WHAT YOU WILL DO:
(a) Using the green card blog post, decide whether each statement agrees with it: (i) the writer's first green card, issued in August 2005, was valid for 2 years; (ii) the new green card arrived six months after the petition was filed; (iii) the biometrics were completed at the end of February. Answer yes or no for each, quoting the text's deciding words.
(b) Write out the part of the green card blog post that opens with the words containing "After a long" and closes with "Conditions on Residence.", swapping "jet plane" for "airliner".

DOCUMENT PASSAGE:
────────────────

After a long wait and then some, it's finally here!!!

My permanent resident card that is! As the date for us to get on that jet plane and leave for Kuala Lumpur fast approaches [3 more days!!!!], this comes just in time! Although I wasn't really thinking about it too much, this definitely reduces the hassle and hopefully makes travel a whole less cumbersome... I am not so sure how the process went for the rest of you but for me, it seemed that it took a long time... when I was first issued my green card in August 2005, it was for 2 years or 'conditional' and 3 months before the 2 years were up, you were supposed to file USCIS Form I-751, Petition to Remove Conditions on Residence.

Forseeing my impending trip back home in December 2007, I decided that sooner was better as I didn't want to take any chances so in January of this year, I gathered all my documents and filed my petition. I received a Notice of Receipt early February and immediately scheduled to get my biometrics done and this was completed at the end of February. Then the wait began, I received a letter in March saying that my petition has been filed and the letter extended my current greencard for a year from its current expiration date. I later read that some processing centers had backlogs up to 18 months! In any case, I was not looking forward to traveling with an expired greencard despite the letter of extension because who knows what sort of delays to expect.

It took 9 months since the date of filing to receive my new green card in the mail, thankfully the next time I need to renew it is in 2017! Overall though, it wasn't too bad, everyone in the processing center were so friendly and cheerful and my only advice is to read every single thing on the form, answer all questions [mark N/A if not applicable so that they know you've addressed the question], provide as many of the requested supporting documents and I like to be organized and list everything on a cover letter and attach all supporting as appendices. That has never failed me to date as I've not gotten any forms returned for insufficient support or incomplete forms. Lastly, be HONEST!!! Honesty goes a long way and will work towards you favor in the end. For those of you who are initiating this process or awaiting for approval, good luck and don't worry too much about it, it'll take time but will come through!

Friday, December 7, 2007

Under the weather

Despite all the Airborne, Zicam, vitamin C and gallons of water, I STILL fell sick!!! I guess no running away from the typical wintery blues!

Nevertheless, I found a little cheer from one of my fellow blogger friends,
She sent me this....

────────────────

RAW DATA:
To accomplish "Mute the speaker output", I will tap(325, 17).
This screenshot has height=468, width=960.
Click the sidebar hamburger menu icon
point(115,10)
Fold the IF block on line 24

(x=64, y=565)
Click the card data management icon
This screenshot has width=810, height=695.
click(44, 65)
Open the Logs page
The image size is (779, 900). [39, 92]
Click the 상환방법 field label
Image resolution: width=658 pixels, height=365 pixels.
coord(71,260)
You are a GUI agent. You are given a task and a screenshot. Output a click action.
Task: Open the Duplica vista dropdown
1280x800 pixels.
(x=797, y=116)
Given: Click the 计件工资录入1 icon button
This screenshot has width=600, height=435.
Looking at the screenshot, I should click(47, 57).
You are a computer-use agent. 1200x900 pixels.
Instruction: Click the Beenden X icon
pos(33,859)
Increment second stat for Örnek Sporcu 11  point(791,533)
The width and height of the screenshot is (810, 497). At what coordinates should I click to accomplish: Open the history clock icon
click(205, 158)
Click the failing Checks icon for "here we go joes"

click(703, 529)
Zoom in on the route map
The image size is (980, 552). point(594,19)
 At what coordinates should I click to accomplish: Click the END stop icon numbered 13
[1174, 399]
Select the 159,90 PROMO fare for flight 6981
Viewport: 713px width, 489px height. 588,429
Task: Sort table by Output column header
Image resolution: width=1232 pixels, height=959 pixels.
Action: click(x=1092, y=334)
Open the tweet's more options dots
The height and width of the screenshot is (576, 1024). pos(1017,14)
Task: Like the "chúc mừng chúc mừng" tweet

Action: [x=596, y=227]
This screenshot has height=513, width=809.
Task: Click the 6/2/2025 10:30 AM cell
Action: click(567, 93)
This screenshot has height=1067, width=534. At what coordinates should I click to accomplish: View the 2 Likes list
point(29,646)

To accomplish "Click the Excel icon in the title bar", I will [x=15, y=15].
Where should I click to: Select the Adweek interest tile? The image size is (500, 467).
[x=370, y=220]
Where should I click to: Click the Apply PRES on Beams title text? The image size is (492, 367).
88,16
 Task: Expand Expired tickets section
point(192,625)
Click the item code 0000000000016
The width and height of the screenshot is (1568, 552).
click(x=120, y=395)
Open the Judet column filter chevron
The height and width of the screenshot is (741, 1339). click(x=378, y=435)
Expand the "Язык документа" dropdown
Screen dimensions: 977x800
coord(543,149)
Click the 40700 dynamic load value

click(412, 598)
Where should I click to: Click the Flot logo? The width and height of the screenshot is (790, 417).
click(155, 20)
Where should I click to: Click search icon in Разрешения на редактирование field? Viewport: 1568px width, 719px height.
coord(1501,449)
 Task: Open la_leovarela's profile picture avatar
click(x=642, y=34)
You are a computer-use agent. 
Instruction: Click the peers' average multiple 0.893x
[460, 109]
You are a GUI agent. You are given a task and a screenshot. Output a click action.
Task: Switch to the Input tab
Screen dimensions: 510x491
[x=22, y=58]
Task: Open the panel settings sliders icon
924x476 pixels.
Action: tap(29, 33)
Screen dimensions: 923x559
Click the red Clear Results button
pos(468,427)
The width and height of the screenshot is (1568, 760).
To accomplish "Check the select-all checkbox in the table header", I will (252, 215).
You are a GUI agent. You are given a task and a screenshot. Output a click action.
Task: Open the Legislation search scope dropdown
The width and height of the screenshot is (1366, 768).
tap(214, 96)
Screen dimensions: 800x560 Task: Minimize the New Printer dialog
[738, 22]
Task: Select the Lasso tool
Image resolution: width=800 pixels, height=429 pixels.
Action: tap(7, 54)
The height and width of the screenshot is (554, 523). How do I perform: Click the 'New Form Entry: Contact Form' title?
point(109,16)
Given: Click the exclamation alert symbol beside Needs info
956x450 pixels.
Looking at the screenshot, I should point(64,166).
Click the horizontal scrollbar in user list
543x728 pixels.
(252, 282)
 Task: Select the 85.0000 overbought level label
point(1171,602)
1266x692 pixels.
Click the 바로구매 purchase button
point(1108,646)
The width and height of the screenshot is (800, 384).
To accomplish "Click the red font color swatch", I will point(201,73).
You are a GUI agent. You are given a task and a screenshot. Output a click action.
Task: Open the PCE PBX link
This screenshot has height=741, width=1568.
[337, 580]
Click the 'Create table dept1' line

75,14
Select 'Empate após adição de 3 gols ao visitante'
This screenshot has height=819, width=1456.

────────────────

OUTPUTS BY TASK:
(a)
(i) Yes: "when I was first issued my green card in August 2005, it was for 2 years or 'conditional'"
(ii) No: "It took 9 months since the date of filing to receive my new green card in the mail"
(iii) Yes: "this was completed at the end of February"

(b)
After a long wait and then some, it's finally here!!!

My permanent resident card that is! As the date for us to get on that airliner and leave for Kuala Lumpur fast approaches [3 more days!!!!], this comes just in time! Although I wasn't really thinking about it too much, this definitely reduces the hassle and hopefully makes travel a whole less cumbersome... I am not so sure how the process went for the rest of you but for me, it seemed that it took a long time... when I was first issued my green card in August 2005, it was for 2 years or 'conditional' and 3 months before the 2 years were up, you were supposed to file USCIS Form I-751, Petition to Remove Conditions on Residence.